◆ **TASK DIRECTIONS**
Could you filter the records below and return each line that holds "Днепр"?

Collected data entries:
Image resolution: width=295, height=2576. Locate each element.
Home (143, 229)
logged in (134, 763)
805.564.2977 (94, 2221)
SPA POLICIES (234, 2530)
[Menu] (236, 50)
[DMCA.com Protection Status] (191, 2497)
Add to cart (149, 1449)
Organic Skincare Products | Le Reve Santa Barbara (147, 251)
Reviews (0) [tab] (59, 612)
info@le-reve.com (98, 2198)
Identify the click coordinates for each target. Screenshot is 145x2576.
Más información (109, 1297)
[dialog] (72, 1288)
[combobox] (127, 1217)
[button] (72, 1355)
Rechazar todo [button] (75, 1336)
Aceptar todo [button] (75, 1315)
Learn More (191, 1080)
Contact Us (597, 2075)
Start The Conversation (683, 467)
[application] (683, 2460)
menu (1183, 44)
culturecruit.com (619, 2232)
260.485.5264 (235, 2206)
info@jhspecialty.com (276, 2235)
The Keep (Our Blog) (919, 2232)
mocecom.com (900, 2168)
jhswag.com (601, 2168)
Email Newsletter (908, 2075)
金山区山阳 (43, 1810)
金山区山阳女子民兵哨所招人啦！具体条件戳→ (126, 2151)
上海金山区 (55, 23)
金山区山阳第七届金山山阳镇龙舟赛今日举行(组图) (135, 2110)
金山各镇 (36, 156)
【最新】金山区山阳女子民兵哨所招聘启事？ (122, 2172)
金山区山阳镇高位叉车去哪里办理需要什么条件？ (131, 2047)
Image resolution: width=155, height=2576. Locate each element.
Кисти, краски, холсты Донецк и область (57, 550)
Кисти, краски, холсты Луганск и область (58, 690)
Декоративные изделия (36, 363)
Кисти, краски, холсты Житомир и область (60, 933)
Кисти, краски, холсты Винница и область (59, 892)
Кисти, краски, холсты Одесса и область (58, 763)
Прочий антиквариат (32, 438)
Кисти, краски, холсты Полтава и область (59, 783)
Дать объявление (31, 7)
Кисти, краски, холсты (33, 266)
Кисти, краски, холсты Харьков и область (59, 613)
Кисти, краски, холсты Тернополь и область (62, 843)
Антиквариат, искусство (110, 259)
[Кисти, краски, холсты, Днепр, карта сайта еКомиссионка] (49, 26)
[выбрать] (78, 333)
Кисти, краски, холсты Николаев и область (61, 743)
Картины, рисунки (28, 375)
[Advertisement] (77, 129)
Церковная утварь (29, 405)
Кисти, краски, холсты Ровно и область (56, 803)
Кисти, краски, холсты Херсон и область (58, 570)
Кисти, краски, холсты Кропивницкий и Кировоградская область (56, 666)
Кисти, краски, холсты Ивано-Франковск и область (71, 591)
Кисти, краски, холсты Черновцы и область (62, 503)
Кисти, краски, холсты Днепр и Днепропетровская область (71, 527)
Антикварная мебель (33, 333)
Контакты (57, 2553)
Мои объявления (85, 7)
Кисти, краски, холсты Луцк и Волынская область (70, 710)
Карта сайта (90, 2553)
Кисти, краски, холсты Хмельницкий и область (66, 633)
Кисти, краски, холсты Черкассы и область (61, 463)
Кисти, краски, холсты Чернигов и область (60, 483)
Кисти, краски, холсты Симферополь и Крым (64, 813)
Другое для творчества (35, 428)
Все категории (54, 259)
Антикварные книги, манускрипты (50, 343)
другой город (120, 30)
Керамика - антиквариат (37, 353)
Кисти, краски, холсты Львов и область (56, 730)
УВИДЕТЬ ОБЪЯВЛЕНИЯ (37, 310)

◆ **PROBLEM SOLUTION**
[Кисти, краски, холсты, Днепр, карта сайта еКомиссионка] (49, 26)
Кисти, краски, холсты Днепр и Днепропетровская область (71, 527)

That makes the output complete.